Only connect one of the DTR or the RTS signals to CTS, of course.

I used a break-out box to do the looping but it would not be difficult to solder up a connector to do it.

Win32 Serial Port Handshake Bug takes a single command line parameter - the number of the port to be tested, 1 for COM1, 2 for COM2, etc.

C:\Temp>"Win32 Serial Port Handshake Bug.exe" 2

The principle of operation of the program is to set up various conditions for the buffer size and XoffLim and then send characters through the loop-back data line while watching the loop-back handshake line for evidence that the receive buffer has reached the Xoff threshold. Data is sent at 9600 baud (so each character takes about 1/960th of a second to send) with a 1/100th of a second pause between characters so there is plenty of time for characters to make their way through the UARTs and interrupt routines and for any handshake signal to propogate back.

As the program runs it writes a commentry of what it is doing to the console. This can be redirected to a file for posterity. While determining the Xoff threshold the program writes a dot to the console for every tenth character sent. Therefore, dots should appear about one per second.

Here is the output for Windows 98. The output for Windows 95 and for Windows ME was identical.

Rx buffer size set to 500.
XoffLim set to 50.
Should give 450 character space on all systems.
.............................................
CTS signal seen low after 450 characters sent.
XoffLim set to 100.
Should give 400 character space on all systems.
........................................
CTS signal seen low after 400 characters sent.
Rx buffer size set to 450.
Should give 350 character space but may leave it at 400 on some systems.
........................................
CTS signal seen low after 400 characters sent.
Rx buffer size set to 300.
Should give 200 character space but may overrun the buffer on some systems.

_Written request A_:
In the serial port handshake excerpt, at what baud rate does the test program send data?
_Written request B_:
Continue the serial port handshake excerpt from the point where it stops.

_Supplied information_:

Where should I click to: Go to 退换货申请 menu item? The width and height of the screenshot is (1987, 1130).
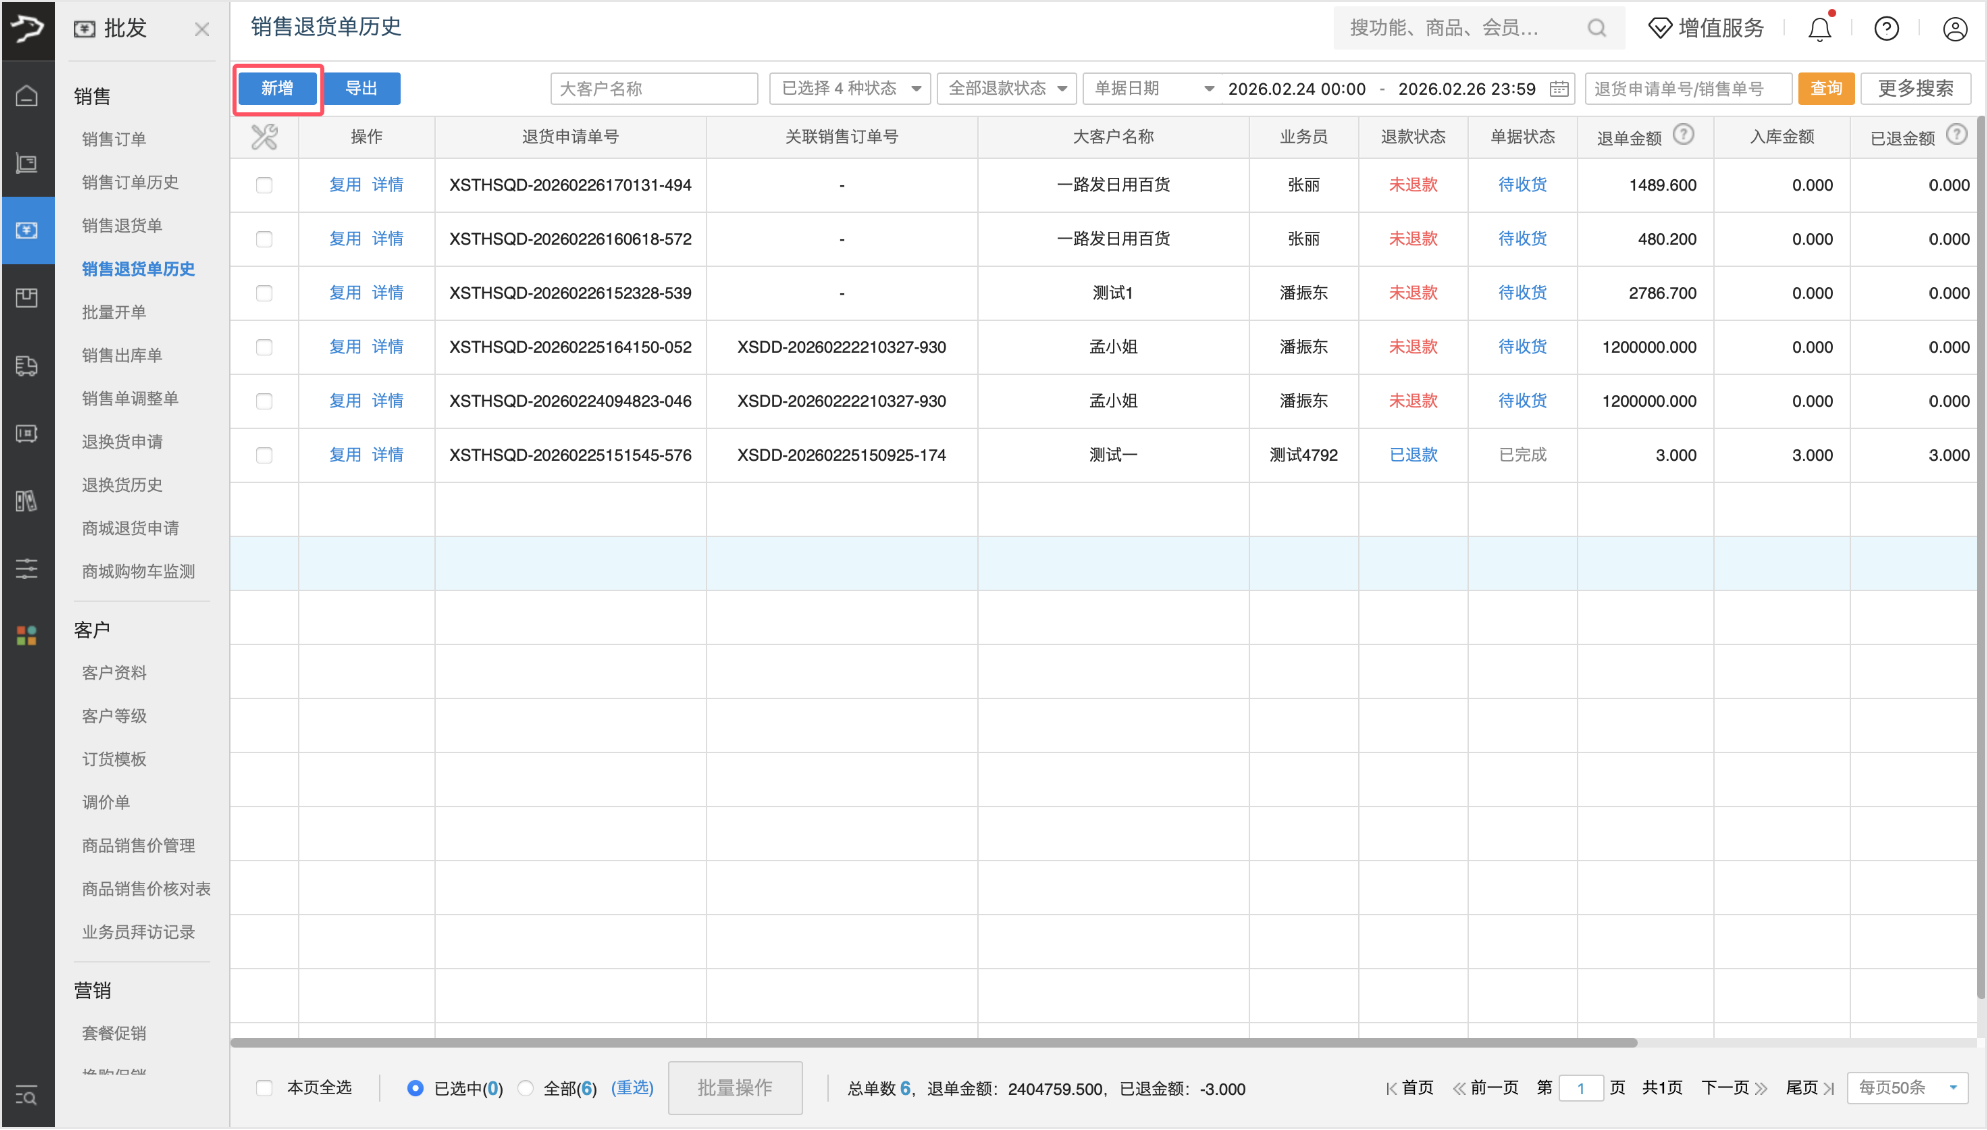(x=122, y=441)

_Final answer A_:
9600 baud.

_Final answer B_:
..............................
ClearCommError returned dwErrors = 00000001 after 301 characters.
CE_RXOVER: buffer overrun.

Because Windows NT leaves the buffer size at 1024 bytes in these circumstances its behaviour is somewhat different:

Rx buffer size set to 500.
XoffLim set to 50.
Should give 450 character space on all systems.
..................................................
...............................................
CTS signal seen low after 974 characters sent.
XoffLim set to 100.
Should give 400 character space on all systems.
..................................................
..........................................
CTS signal seen low after 924 characters sent.
Rx buffer size set to 450.
Should give 350 character space but may leave it at 400 on some systems.
..................................................
..........................................
CTS signal seen low after 924 characters sent.
Rx buffer size set to 300.
Should give 200 character space but may overrun the buffer on some systems.
..................................................
..........................................
CTS signal seen low after 924 characters sent.

Here's a page on the results of running this program on Windows 2000 and XP.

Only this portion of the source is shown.